Droit Médical

Un dommage corporel peut intervenir au décours d’une hospitalisation, à l’issue d’une intervention chirurgicale ou d’un acte de soins.

Il existe trois situations de recours en indemnisation suite à une prise en charge médicale :

  • L’infection nosocomiale est une infection contractée au cours d’une hospitalisation, infection qui n’existait pas auparavant ni, d’ailleurs, durant les 48 premières heures à l’hôpital. Plus généralement, le terme nosocomial est employé pour une maladie contractée lors d’une hospitalisation dont le synonyme est « infections hospitalières ».

Dans ce cas, une action contre l’assureur de l’établissement de soins dans lequel a été contractée l’infection est possible.

  • L’accident médical non fautif :

Toutes les victimes d’un accident médical grave, qu’il ait pour origine un acte de prévention, un acte de diagnostic ou un acte de soin, peuvent bénéficier d’une indemnisation à condition que l’acte en cause soit postérieur au 4 septembre 2001.

Toute victime de dommages subis à l’occasion de recherches biomédicales peut être indemnisée sans conditions de gravité.

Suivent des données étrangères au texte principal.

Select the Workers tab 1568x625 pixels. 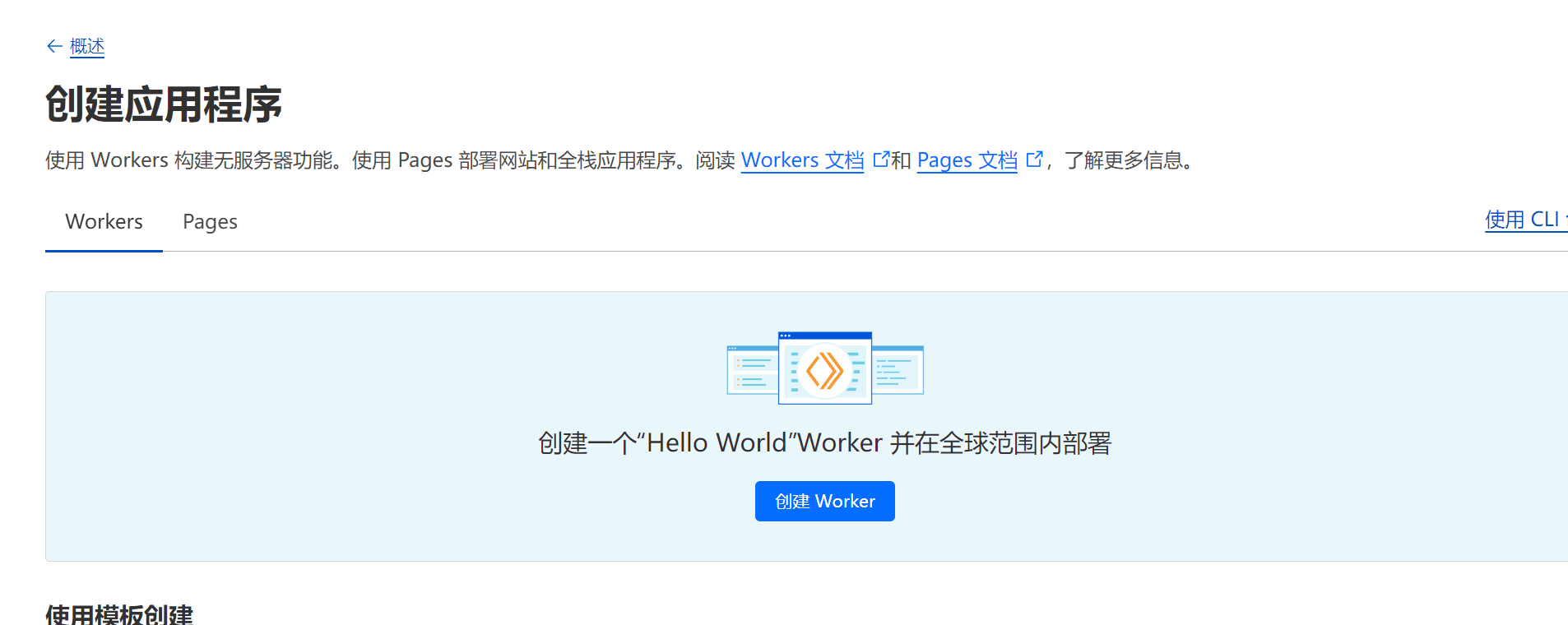click(x=104, y=221)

Les victimes d’AMNF sont indemnisées  par l’ONIAM au titre de la solidarité nationale à condition de remplir certains critères de gravité fixés par la loi :

  • un taux d’atteinte permanente à l’intégrité physique ou psychique supérieur à 24%,
  • ou un arrêt temporaire des activités professionnelles pendant une durée au moins égale à six mois consécutifs ou à six mois non consécutifs sur une période de douze mois,
  • ou des gênes temporaires constitutives d’un déficit fonctionnel temporaire supérieur ou égal à un taux de 50 % pendant une durée au moins égale à six mois consécutifs ou à six mois non consécutifs sur une période de douze mois,

Ou à titre exceptionnel :

  • lorsque la victime est déclarée définitivement inapte à exercer l’activité professionnelle qu’elle exerçait avant l’accident médical,
  • lorsque l’accident médical entraine des troubles particulièrement graves, y compris d’ordre économique, dans ses conditions d’existence.
  • La faute médicale :

La responsabilité du médecin ou de l’établissement privé de soins peut être engagée pour toute faute commise dans la prise en charge du patient (devoir d’information, indication opératoire, technique opération, suivi post opératoire).

Une action contre l’assureur du praticien fautif ou l’assureur de l’établissement de soins est possible.

Pour déterminer dans quel cas de figure la victime se trouve, il convient de solliciter une expertise auprès de la Commission de Conciliation et d’Indemnisation des Victimes d’accidents médicaux (CCI) ou du Tribunal compétent.

Le domaine de la responsabilité médicale est un domaine très technique qui nécessite d’être accompagné d’un avocat spécialisé en dommage corporel et d’un médecin conseil qualifié.